WHAT IS NEEDED - Only the lines from the one with "You are a GUI" through the last line of the material below belong in the answer, copied exactly and without pictures.

"""

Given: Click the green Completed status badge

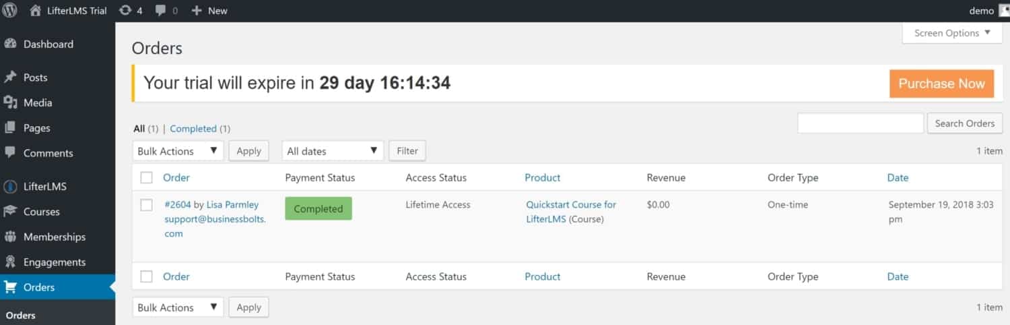Looking at the screenshot, I should (x=318, y=209).

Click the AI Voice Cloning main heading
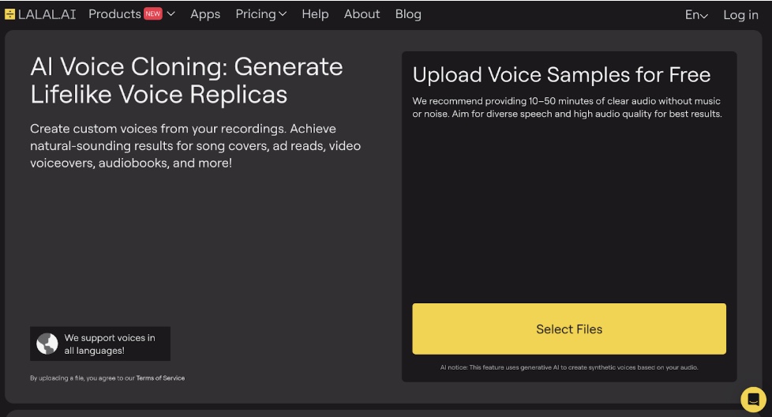pyautogui.click(x=186, y=81)
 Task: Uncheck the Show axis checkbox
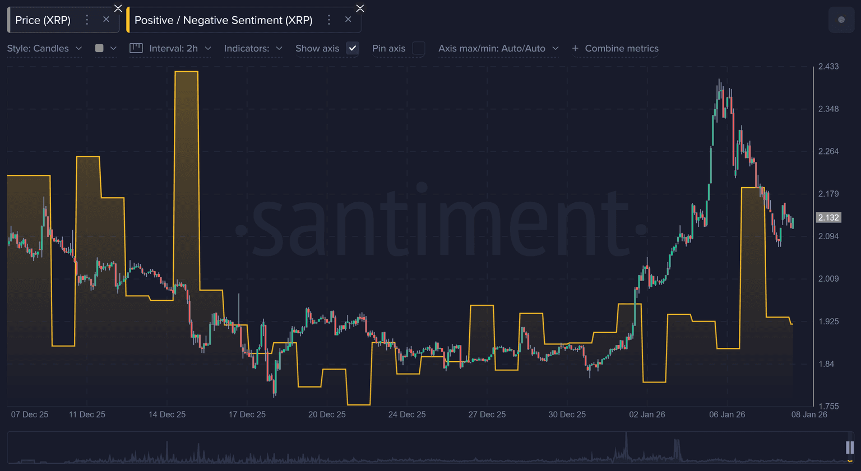352,48
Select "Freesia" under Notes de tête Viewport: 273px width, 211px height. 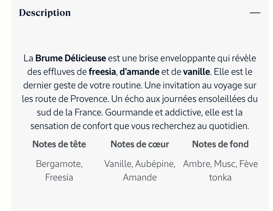[59, 177]
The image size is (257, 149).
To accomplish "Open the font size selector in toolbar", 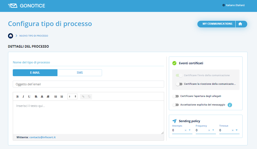I will pos(72,97).
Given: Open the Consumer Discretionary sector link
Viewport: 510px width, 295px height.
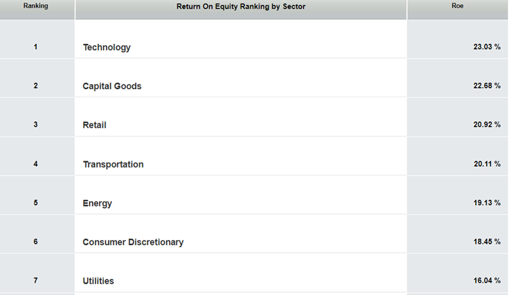Looking at the screenshot, I should tap(133, 242).
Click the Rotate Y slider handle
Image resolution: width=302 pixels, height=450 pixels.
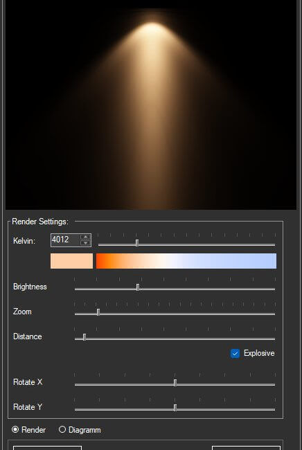[x=175, y=408]
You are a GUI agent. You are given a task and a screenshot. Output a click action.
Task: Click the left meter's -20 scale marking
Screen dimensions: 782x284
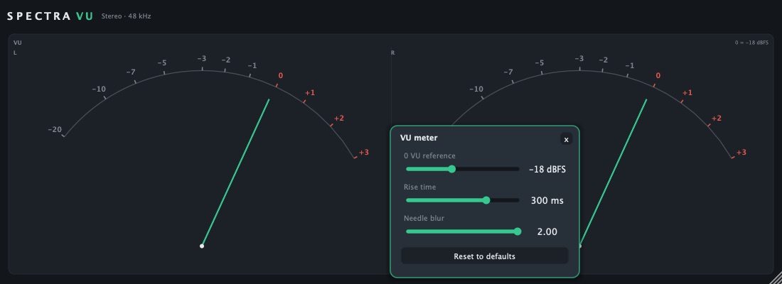coord(55,129)

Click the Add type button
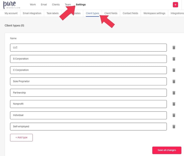pos(21,138)
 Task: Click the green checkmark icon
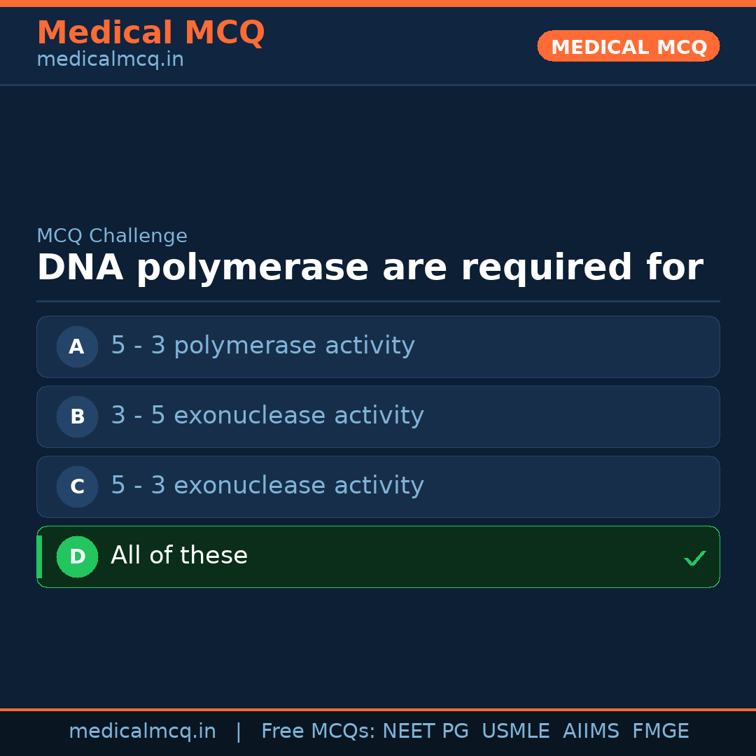pyautogui.click(x=694, y=558)
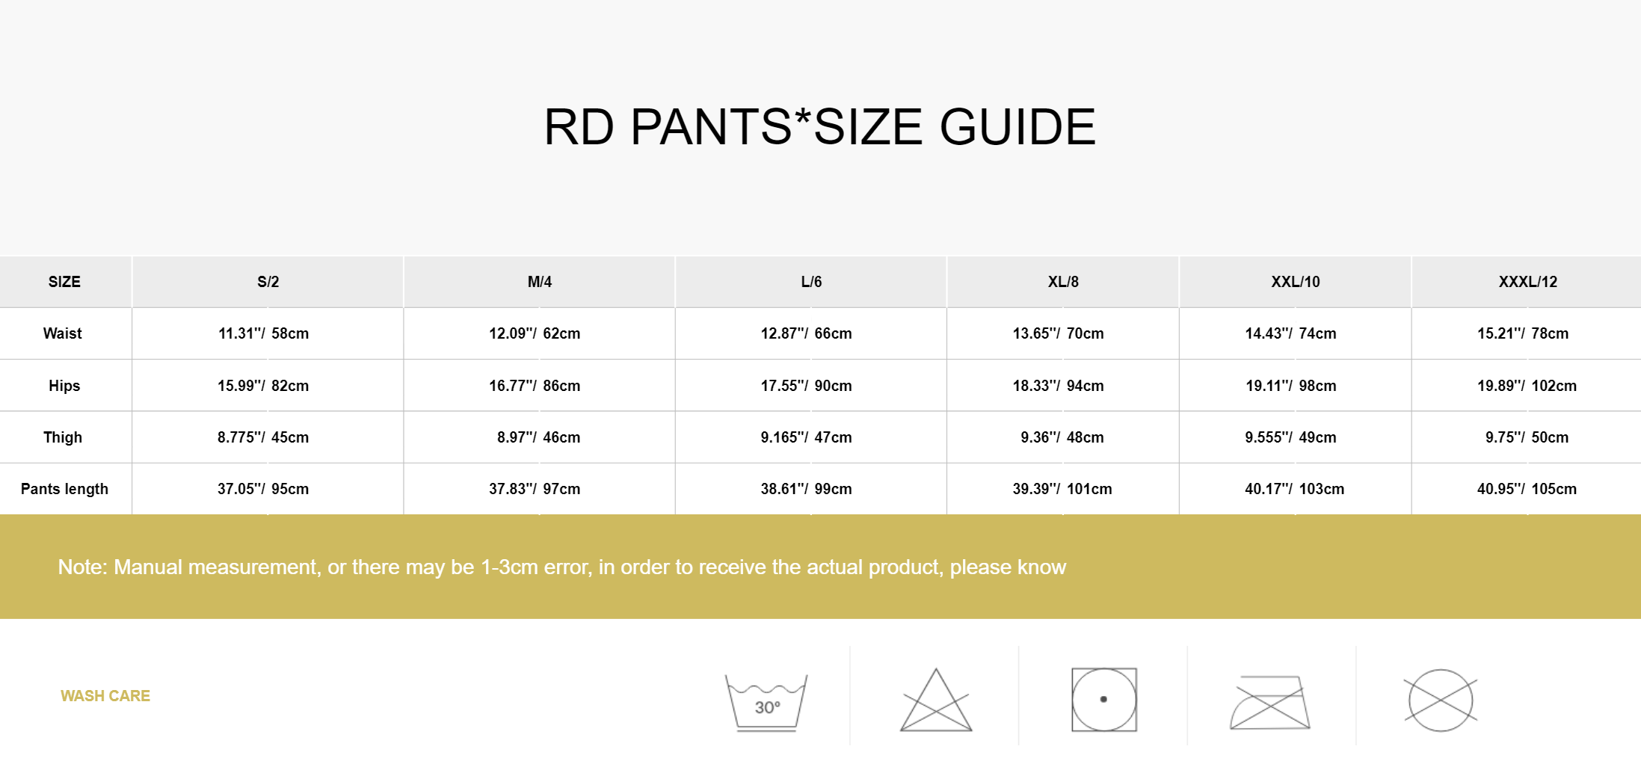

"""

OUTPUT OF THE EXERCISE -
You are a GUI agent. You are given a task and a screenshot. Output a click action.
Task: Click the left meter's -20 scale marking
Screen dimensions: 782x284
coord(55,129)

Click the Add type button
pos(21,138)
 Task: Click the green checkmark icon
pyautogui.click(x=694, y=558)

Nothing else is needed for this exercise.